> _Data for this exercise_:
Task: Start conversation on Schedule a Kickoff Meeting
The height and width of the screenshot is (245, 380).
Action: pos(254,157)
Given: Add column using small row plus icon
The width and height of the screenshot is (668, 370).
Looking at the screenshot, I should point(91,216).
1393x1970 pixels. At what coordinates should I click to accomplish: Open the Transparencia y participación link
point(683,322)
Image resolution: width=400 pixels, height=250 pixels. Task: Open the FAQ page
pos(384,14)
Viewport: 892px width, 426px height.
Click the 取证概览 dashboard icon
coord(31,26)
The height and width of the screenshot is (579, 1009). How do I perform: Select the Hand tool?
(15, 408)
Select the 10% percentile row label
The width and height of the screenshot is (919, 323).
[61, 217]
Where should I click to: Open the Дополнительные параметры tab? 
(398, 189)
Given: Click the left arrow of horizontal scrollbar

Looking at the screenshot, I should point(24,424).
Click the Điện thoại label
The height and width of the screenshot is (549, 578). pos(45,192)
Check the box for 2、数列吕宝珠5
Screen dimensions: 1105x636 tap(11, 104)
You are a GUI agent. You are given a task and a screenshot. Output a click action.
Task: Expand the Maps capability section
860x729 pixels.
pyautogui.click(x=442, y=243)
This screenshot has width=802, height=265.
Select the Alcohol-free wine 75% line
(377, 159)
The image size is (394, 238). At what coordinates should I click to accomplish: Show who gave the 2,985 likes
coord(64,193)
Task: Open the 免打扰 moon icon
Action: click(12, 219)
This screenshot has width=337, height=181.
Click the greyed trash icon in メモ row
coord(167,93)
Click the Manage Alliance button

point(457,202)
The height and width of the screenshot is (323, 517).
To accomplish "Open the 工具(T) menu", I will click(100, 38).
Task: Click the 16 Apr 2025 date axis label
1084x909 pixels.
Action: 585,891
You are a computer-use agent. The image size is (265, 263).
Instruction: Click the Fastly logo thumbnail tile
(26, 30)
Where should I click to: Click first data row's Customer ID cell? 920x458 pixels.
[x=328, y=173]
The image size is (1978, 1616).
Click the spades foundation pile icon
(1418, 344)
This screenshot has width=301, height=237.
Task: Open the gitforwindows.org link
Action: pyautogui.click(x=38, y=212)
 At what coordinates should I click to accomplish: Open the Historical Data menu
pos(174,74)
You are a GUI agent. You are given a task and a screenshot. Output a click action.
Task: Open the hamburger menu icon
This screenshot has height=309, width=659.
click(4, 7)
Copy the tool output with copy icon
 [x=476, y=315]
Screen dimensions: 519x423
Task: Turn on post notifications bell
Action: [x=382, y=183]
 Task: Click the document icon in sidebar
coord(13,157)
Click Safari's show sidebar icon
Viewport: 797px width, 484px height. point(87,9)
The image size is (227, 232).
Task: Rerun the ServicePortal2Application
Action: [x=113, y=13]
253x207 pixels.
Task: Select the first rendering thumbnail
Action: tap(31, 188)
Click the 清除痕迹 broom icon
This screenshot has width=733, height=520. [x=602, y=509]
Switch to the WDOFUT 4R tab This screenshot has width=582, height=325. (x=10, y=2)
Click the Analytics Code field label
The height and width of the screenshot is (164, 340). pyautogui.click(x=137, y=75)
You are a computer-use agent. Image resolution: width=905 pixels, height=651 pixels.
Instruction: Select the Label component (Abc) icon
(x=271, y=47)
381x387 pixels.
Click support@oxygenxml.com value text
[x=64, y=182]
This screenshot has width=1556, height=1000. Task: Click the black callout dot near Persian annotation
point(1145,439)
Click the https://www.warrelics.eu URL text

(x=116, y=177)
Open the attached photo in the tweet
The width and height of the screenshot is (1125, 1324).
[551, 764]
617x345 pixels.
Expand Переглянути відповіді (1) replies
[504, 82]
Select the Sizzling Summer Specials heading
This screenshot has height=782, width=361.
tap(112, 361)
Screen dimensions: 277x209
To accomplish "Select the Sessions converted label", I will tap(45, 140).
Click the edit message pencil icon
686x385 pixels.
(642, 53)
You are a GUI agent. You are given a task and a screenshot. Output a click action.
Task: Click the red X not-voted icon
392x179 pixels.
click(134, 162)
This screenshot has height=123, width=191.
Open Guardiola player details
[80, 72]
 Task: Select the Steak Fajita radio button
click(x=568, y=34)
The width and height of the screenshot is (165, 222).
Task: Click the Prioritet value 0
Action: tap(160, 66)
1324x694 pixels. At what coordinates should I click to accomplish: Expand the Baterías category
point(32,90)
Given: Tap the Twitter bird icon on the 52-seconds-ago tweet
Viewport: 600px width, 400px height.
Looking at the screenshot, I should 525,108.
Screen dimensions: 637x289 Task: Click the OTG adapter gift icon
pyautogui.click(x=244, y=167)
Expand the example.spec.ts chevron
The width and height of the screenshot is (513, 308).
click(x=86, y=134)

> _Task item_: Set down the entries verbatim, leaving none out.

> _Solution to the problem_:
Task: Start conversation on Schedule a Kickoff Meeting
The height and width of the screenshot is (245, 380).
Action: pos(254,157)
Given: Add column using small row plus icon
The width and height of the screenshot is (668, 370).
Looking at the screenshot, I should point(91,216).
1393x1970 pixels. At what coordinates should I click to accomplish: Open the Transparencia y participación link
point(683,322)
Image resolution: width=400 pixels, height=250 pixels. Task: Open the FAQ page
pos(384,14)
Viewport: 892px width, 426px height.
Click the 取证概览 dashboard icon
coord(31,26)
The height and width of the screenshot is (579, 1009). How do I perform: Select the Hand tool?
(15, 408)
Select the 10% percentile row label
The width and height of the screenshot is (919, 323).
[61, 217]
Where should I click to: Open the Дополнительные параметры tab? 
(398, 189)
Given: Click the left arrow of horizontal scrollbar

Looking at the screenshot, I should point(24,424).
Click the Điện thoại label
The height and width of the screenshot is (549, 578). pos(45,192)
Check the box for 2、数列吕宝珠5
Screen dimensions: 1105x636 tap(11, 104)
You are a GUI agent. You are given a task and a screenshot. Output a click action.
Task: Expand the Maps capability section
860x729 pixels.
pyautogui.click(x=442, y=243)
This screenshot has width=802, height=265.
Select the Alcohol-free wine 75% line
(377, 159)
The image size is (394, 238). At what coordinates should I click to accomplish: Show who gave the 2,985 likes
coord(64,193)
Task: Open the 免打扰 moon icon
Action: click(12, 219)
This screenshot has width=337, height=181.
Click the greyed trash icon in メモ row
coord(167,93)
Click the Manage Alliance button

point(457,202)
The height and width of the screenshot is (323, 517).
To accomplish "Open the 工具(T) menu", I will click(100, 38).
Task: Click the 16 Apr 2025 date axis label
1084x909 pixels.
Action: 585,891
You are a computer-use agent. The image size is (265, 263).
Instruction: Click the Fastly logo thumbnail tile
(26, 30)
Where should I click to: Click first data row's Customer ID cell? 920x458 pixels.
[x=328, y=173]
The image size is (1978, 1616).
Click the spades foundation pile icon
(1418, 344)
This screenshot has width=301, height=237.
Task: Open the gitforwindows.org link
Action: pyautogui.click(x=38, y=212)
 At what coordinates should I click to accomplish: Open the Historical Data menu
pos(174,74)
You are a GUI agent. You are given a task and a screenshot. Output a click action.
Task: Open the hamburger menu icon
This screenshot has height=309, width=659.
click(4, 7)
Copy the tool output with copy icon
 [x=476, y=315]
Screen dimensions: 519x423
Task: Turn on post notifications bell
Action: [x=382, y=183]
 Task: Click the document icon in sidebar
coord(13,157)
Click Safari's show sidebar icon
Viewport: 797px width, 484px height. point(87,9)
The image size is (227, 232).
Task: Rerun the ServicePortal2Application
Action: [x=113, y=13]
253x207 pixels.
Task: Select the first rendering thumbnail
Action: tap(31, 188)
Click the 清除痕迹 broom icon
This screenshot has width=733, height=520. [x=602, y=509]
Switch to the WDOFUT 4R tab This screenshot has width=582, height=325. (x=10, y=2)
Click the Analytics Code field label
The height and width of the screenshot is (164, 340). pyautogui.click(x=137, y=75)
You are a computer-use agent. Image resolution: width=905 pixels, height=651 pixels.
Instruction: Select the Label component (Abc) icon
(x=271, y=47)
381x387 pixels.
Click support@oxygenxml.com value text
[x=64, y=182]
This screenshot has width=1556, height=1000. Task: Click the black callout dot near Persian annotation
point(1145,439)
Click the https://www.warrelics.eu URL text

(x=116, y=177)
Open the attached photo in the tweet
The width and height of the screenshot is (1125, 1324).
[551, 764]
617x345 pixels.
Expand Переглянути відповіді (1) replies
[504, 82]
Select the Sizzling Summer Specials heading
This screenshot has height=782, width=361.
tap(112, 361)
Screen dimensions: 277x209
To accomplish "Select the Sessions converted label", I will tap(45, 140).
Click the edit message pencil icon
686x385 pixels.
(642, 53)
You are a GUI agent. You are given a task and a screenshot. Output a click action.
Task: Click the red X not-voted icon
392x179 pixels.
click(134, 162)
This screenshot has height=123, width=191.
Open Guardiola player details
[80, 72]
 Task: Select the Steak Fajita radio button
click(x=568, y=34)
The width and height of the screenshot is (165, 222).
Task: Click the Prioritet value 0
Action: tap(160, 66)
1324x694 pixels. At what coordinates should I click to accomplish: Expand the Baterías category
point(32,90)
Given: Tap the Twitter bird icon on the 52-seconds-ago tweet
Viewport: 600px width, 400px height.
Looking at the screenshot, I should 525,108.
Screen dimensions: 637x289 Task: Click the OTG adapter gift icon
pyautogui.click(x=244, y=167)
Expand the example.spec.ts chevron
The width and height of the screenshot is (513, 308).
click(x=86, y=134)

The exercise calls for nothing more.